Tous les grands partis, à l'exception de l'UDC, sont dirigés par des Romands ou des Tessinois. C'est une anomalie de la politique suisse. Les élections fédérales d'octobre sonneront son glas.

06 janv. 2011, 08:40

L'ancien président du parti socialiste Peter Bodenmann ne mâche pas ses mots. Interrogé par la radio romande hier matin, il a mis en cause la place du Romand Christian Levrat à la tête du PS. «Si on veut vendre un produit à quelqu'un, il faut parler la langue parlée par la majorité», a-t-il dit en substance. «Or la politique, en Suisse alémanique, se fait en dialecte. C'est dur pour les Romands, mais c'est la réalité.»

Cette analyse a suscité une virulente réaction du principal intéressé, mais elle ne concerne pas seulement le Fribourgeois. Jamais encore la Suisse n'avait connu autant de présidents latins avec Christophe Darbellay à la tête du PDC et Fulvio Pelli à la tête du PLR.

LISTE FOURNIE –
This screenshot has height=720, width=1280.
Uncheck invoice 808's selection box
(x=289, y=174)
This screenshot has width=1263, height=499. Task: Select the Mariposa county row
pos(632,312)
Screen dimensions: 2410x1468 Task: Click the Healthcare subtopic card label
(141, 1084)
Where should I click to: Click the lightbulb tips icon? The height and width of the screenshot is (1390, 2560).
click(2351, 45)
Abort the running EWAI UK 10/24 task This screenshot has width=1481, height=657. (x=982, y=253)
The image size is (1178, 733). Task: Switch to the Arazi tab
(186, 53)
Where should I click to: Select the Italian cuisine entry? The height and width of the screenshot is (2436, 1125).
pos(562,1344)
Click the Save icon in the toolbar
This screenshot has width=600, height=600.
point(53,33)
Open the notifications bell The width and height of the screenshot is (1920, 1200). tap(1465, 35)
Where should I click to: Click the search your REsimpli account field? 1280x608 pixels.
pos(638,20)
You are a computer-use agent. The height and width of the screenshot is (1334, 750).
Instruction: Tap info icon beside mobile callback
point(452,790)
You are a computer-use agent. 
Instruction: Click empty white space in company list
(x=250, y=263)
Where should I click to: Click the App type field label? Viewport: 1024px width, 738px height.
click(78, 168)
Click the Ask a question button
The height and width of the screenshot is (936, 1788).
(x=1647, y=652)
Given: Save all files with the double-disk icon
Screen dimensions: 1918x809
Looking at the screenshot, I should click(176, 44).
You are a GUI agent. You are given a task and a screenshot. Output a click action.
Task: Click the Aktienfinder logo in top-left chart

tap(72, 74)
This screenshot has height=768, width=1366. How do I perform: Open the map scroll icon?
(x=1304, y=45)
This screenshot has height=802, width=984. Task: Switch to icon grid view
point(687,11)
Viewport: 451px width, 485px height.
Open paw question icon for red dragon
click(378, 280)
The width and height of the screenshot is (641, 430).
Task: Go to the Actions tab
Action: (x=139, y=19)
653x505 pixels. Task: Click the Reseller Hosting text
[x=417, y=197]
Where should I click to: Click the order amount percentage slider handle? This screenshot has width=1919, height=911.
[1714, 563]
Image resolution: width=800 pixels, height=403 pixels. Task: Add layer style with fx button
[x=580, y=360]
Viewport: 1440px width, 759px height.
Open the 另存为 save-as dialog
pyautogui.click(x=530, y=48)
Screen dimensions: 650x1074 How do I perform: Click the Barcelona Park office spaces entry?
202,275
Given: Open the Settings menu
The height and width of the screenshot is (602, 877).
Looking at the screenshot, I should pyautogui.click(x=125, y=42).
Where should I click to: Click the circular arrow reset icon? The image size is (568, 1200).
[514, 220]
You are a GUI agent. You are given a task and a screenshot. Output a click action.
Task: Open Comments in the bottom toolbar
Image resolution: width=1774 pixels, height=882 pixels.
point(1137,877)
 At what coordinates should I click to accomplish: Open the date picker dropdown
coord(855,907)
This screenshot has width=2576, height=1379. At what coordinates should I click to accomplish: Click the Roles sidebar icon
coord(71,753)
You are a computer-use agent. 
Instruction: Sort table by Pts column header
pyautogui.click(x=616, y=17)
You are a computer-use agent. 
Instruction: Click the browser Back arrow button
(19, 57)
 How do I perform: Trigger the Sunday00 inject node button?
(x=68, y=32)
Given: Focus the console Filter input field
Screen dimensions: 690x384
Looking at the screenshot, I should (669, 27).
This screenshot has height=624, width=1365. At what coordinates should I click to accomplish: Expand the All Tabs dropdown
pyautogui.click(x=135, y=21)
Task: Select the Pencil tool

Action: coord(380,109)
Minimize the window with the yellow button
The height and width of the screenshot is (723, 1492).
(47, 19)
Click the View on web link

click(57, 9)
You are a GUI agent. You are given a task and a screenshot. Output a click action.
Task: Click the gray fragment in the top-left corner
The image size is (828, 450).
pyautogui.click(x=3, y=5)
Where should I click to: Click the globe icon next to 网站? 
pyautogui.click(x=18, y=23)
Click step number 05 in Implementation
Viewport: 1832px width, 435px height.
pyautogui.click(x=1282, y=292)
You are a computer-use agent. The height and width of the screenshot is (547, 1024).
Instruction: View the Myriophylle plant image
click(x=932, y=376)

EXERCICES PROPOSÉS –
1. Recopiez tout le texte source, de « Tous les grands » jusqu'à « tête du PLR. ».
2. Répondez à ces questions d'après le texte source :
(a) Quel grand parti fait exception et n'est pas dirigé par un Romand ou un Tessinois ?
(b) Par quel média Peter Bodenmann a-t-il été interrogé ?
(c) Qui dirige le PLR ?
La liste ne joue aucun rôle ici.

CORRIGÉ –
1.
Tous les grands partis, à l'exception de l'UDC, sont dirigés par des Romands ou des Tessinois. C'est une anomalie de la politique suisse. Les élections fédérales d'octobre sonneront son glas.

06 janv. 2011, 08:40

L'ancien président du parti socialiste Peter Bodenmann ne mâche pas ses mots. Interrogé par la radio romande hier matin, il a mis en cause la place du Romand Christian Levrat à la tête du PS. «Si on veut vendre un produit à quelqu'un, il faut parler la langue parlée par la majorité», a-t-il dit en substance. «Or la politique, en Suisse alémanique, se fait en dialecte. C'est dur pour les Romands, mais c'est la réalité.»

Cette analyse a suscité une virulente réaction du principal intéressé, mais elle ne concerne pas seulement le Fribourgeois. Jamais encore la Suisse n'avait connu autant de présidents latins avec Christophe Darbellay à la tête du PDC et Fulvio Pelli à la tête du PLR.

2.
(a) L'UDC.
(b) Par la radio romande.
(c) Fulvio Pelli.